* Exercise prompt *
Please gather every line of the material that contains the word "icon", and copy each one out.

* Entries supplied *
※

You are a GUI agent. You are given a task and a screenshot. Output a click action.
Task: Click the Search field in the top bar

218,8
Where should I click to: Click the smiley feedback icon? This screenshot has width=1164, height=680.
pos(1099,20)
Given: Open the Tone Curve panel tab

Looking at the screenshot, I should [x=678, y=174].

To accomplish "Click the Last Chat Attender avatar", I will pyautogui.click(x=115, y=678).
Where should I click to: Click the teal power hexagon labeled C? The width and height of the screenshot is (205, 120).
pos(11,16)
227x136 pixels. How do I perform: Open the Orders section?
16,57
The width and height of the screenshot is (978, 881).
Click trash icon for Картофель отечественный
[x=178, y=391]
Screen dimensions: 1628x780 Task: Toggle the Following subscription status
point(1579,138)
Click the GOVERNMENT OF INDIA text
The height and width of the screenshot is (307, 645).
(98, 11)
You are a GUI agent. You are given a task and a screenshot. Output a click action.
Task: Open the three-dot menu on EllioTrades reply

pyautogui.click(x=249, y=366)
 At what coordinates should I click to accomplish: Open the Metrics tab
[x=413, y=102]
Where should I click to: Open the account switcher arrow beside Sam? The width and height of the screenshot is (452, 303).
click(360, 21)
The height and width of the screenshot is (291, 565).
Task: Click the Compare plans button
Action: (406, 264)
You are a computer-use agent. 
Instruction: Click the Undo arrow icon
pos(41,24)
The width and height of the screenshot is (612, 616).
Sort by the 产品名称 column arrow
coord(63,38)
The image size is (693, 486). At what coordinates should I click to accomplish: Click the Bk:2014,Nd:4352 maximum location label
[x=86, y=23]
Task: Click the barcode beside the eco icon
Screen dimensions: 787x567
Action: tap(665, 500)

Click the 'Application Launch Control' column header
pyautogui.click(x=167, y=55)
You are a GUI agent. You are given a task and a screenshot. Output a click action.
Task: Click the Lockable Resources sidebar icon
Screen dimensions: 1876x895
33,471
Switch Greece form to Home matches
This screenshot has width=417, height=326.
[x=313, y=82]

※

* The solution *
Where should I click to: Click the smiley feedback icon? This screenshot has width=1164, height=680.
Click trash icon for Картофель отечественный
Instruction: Click the Undo arrow icon
Task: Click the barcode beside the eco icon
Task: Click the Lockable Resources sidebar icon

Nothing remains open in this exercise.